*EXERCISE INPUT*.
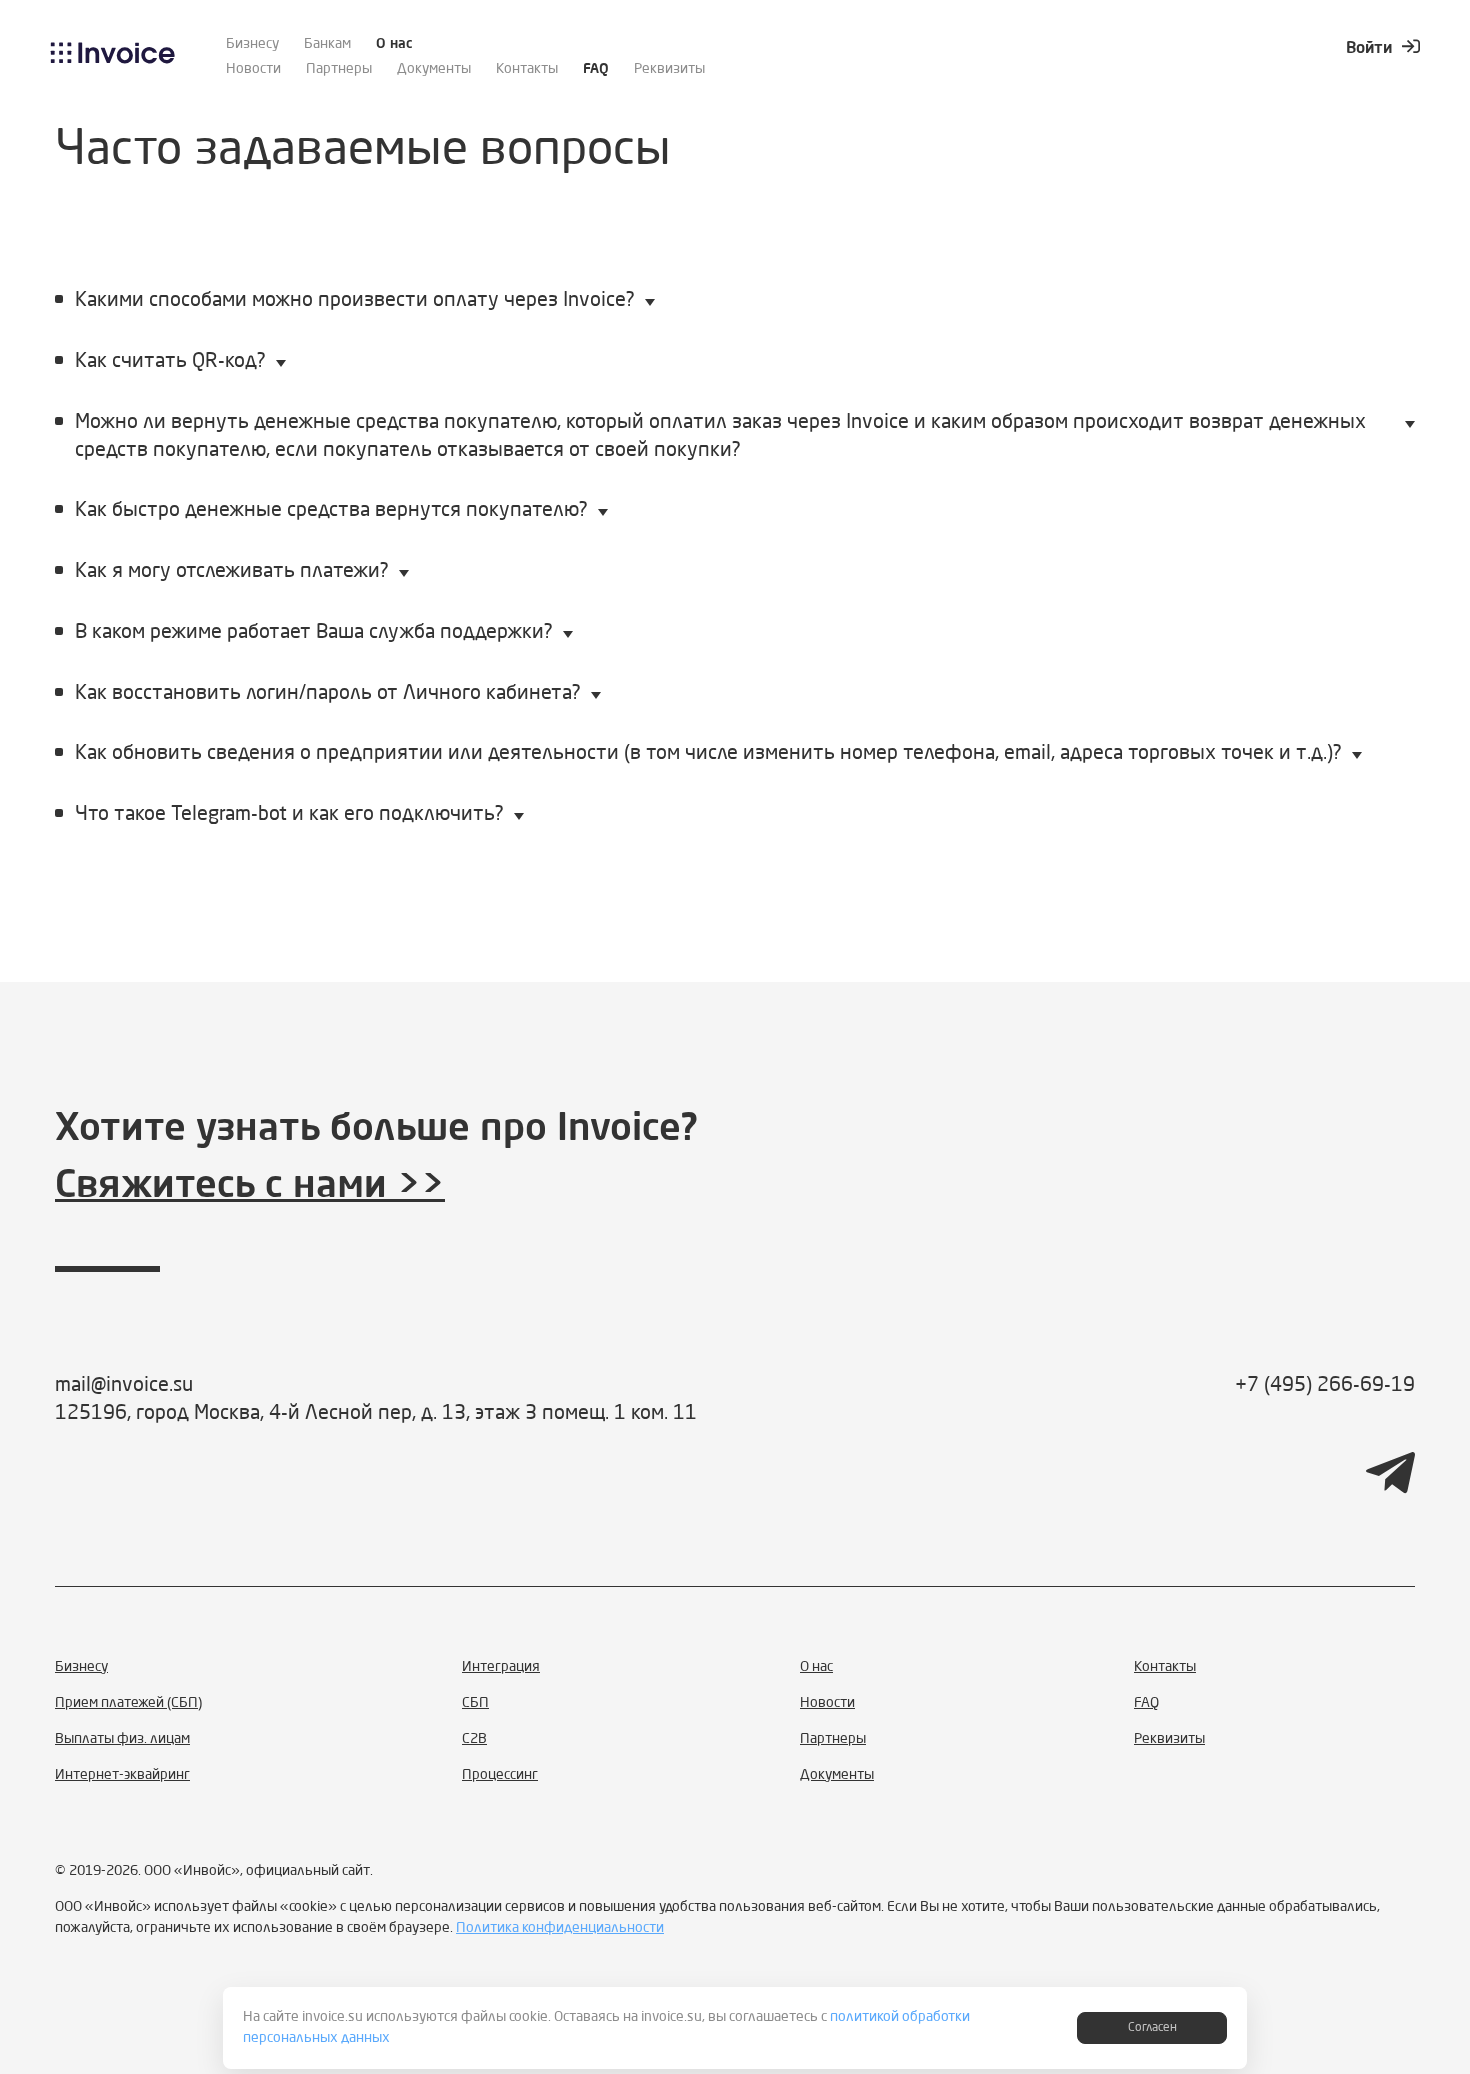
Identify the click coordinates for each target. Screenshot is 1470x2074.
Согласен (1152, 2028)
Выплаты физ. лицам (122, 1739)
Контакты (527, 69)
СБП (475, 1703)
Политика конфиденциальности (560, 1928)
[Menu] (1403, 119)
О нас (394, 44)
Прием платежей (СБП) (128, 1703)
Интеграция (501, 1667)
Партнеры (339, 69)
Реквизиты (669, 69)
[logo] (113, 59)
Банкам (327, 44)
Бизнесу (252, 44)
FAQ (596, 69)
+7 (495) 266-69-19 (1325, 1386)
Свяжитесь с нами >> (250, 1187)
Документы (434, 69)
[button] (735, 302)
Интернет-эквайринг (122, 1775)
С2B (474, 1739)
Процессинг (500, 1775)
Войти (1369, 49)
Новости (253, 69)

*EXERCISE DETAILS*.
Transcribe exactly the line containing "Реквизиты (669, 69)" along with all later lines of the material, through its last line. Add nothing.

*RESPONSE*.
Реквизиты (669, 69)
[logo] (113, 59)
Банкам (327, 44)
Бизнесу (252, 44)
FAQ (596, 69)
+7 (495) 266-69-19 (1325, 1386)
Свяжитесь с нами >> (250, 1187)
Документы (434, 69)
[button] (735, 302)
Интернет-эквайринг (122, 1775)
С2B (474, 1739)
Процессинг (500, 1775)
Войти (1369, 49)
Новости (253, 69)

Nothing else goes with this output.